D, B, num_query = reference_points.size()[:3]
num_cam = lidar2img.size(1)
# 要往每个相机上去投影. 因此先申请num_cam份.
# reference_points的shape就变成了, (D, b, num_cam, num_query, 4, 1) 便于和4*4的矩阵做matmul.
reference_points = reference_points.view(
D, B, 1, num_query, 4).repeat(1, 1, num_cam, 1, 1).unsqueeze(-1)
# 相机参数由(b,num_cam, 4, 4) 变成(1, b, num_cam, 1, 4, 4) 再变成(D,b,num_cam,num_query,4,4)
lidar2img = lidar2img.view(
1, B, num_cam, 1, 4, 4).repeat(D, 1, 1, num_query, 1, 1)
reference_points_cam = torch.matmul(lidar2img.to(torch.float32),
reference_points.to(torch.float32)).squeeze(-1)
eps = 1e-5
# 把每个相机后面的点mask掉. 因为相机后面的点投过来之后第三位是负的.
bev_mask = (reference_points_cam[..., 2:3] > eps)
# 再做齐次化. 得到像素坐标.
reference_points_cam = reference_points_cam[..., 0:2] / torch.maximum(
reference_points_cam[..., 2:3], torch.ones_like(reference_points_cam[..., 2:3]) * eps)
# 由像素坐标转成相对于图像的ratio..
# NOTE 这里如果不同相机size不一样的话.要除以对应的相机的size
reference_points_cam[..., 0] /= img_metas[0]['img_shape'][0][1]
reference_points_cam[..., 1] /= img_metas[0]['img_shape'][0][0]
# 再把超出图像fov范围的点给去掉.
bev_mask = (bev_mask & (reference_points_cam[..., 1:2] > 0.0)
& (reference_points_cam[..., 1:2] < 1.0)
& (reference_points_cam[..., 0:1] < 1.0)
& (reference_points_cam[..., 0:1] > 0.0))
if digit_version(TORCH_VERSION) >= digit_version('1.8'):
bev_mask = torch.nan_to_num(bev_mask)
else:
bev_mask = bev_mask.new_tensor(
np.nan_to_num(bev_mask.cpu().numpy()))
# 由(D, b, num_cam, num_query, 2) 变成 (num_cam, b, num_query, D, 2)

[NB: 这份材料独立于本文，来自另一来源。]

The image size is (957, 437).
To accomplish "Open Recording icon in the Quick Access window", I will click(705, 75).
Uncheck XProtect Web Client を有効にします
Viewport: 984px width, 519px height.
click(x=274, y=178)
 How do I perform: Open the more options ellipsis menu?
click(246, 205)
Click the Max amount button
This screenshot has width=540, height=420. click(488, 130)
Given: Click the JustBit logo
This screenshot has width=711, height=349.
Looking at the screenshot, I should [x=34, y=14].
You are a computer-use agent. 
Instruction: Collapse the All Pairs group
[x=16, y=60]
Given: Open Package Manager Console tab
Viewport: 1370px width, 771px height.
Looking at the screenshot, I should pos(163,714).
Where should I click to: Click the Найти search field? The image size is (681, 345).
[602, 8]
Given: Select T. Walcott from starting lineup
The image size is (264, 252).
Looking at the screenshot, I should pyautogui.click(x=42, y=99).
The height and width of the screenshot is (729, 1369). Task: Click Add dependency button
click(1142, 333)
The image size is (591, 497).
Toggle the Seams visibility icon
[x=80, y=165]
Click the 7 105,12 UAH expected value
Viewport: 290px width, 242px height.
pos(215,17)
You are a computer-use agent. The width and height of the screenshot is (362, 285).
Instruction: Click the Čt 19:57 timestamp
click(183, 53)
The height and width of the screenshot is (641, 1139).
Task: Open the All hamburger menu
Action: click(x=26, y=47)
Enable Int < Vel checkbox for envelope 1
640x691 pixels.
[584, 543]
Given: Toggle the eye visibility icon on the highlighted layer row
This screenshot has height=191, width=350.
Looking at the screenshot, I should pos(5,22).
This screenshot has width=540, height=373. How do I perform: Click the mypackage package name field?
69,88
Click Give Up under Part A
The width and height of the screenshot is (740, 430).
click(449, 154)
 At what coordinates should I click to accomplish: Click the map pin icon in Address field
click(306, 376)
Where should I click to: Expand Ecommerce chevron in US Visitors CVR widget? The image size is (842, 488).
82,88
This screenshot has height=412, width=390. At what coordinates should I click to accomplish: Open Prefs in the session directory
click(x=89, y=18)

reference_points_cam = reference_points_cam.permute(2, 1, 3, 0, 4)
bev_mask = bev_mask.permute(2, 1, 3, 0, 4).squeeze(-1)
# 至此. reference_points_cam代表的就是像素点相对于各个相机的ratio.
# bev_mask就代表哪些点是有效的
return reference_points_cam, bev_mask
SpatialCrossAttention
个人理解SpatialCrossAttention其实就是正常的Deformable Attention, 只不过原始Deformable Attention中的
refer points是由网络产生的,
而现在的refer points 是由 虚拟的grid points往图像上投影得到的. 在相机参数固定的情况下, 此时的refer points是固定的.
下面是 SpatialCrossAttention这个模块的forward函数的部分代码
问题: 给固定的这些refer points 的收益是多大? 文章好像并没有提. 这一块儿感觉不充分.
另外, 显然这样虚拟的grid points 是不合理的, 因为有些地方可能就没有点, 但是还是能够投影到图像上的. 这里用真值的点应该会更好,
比如用lidar的points. 但是BEVFormer paper里面没有对比加入lidar后的效果.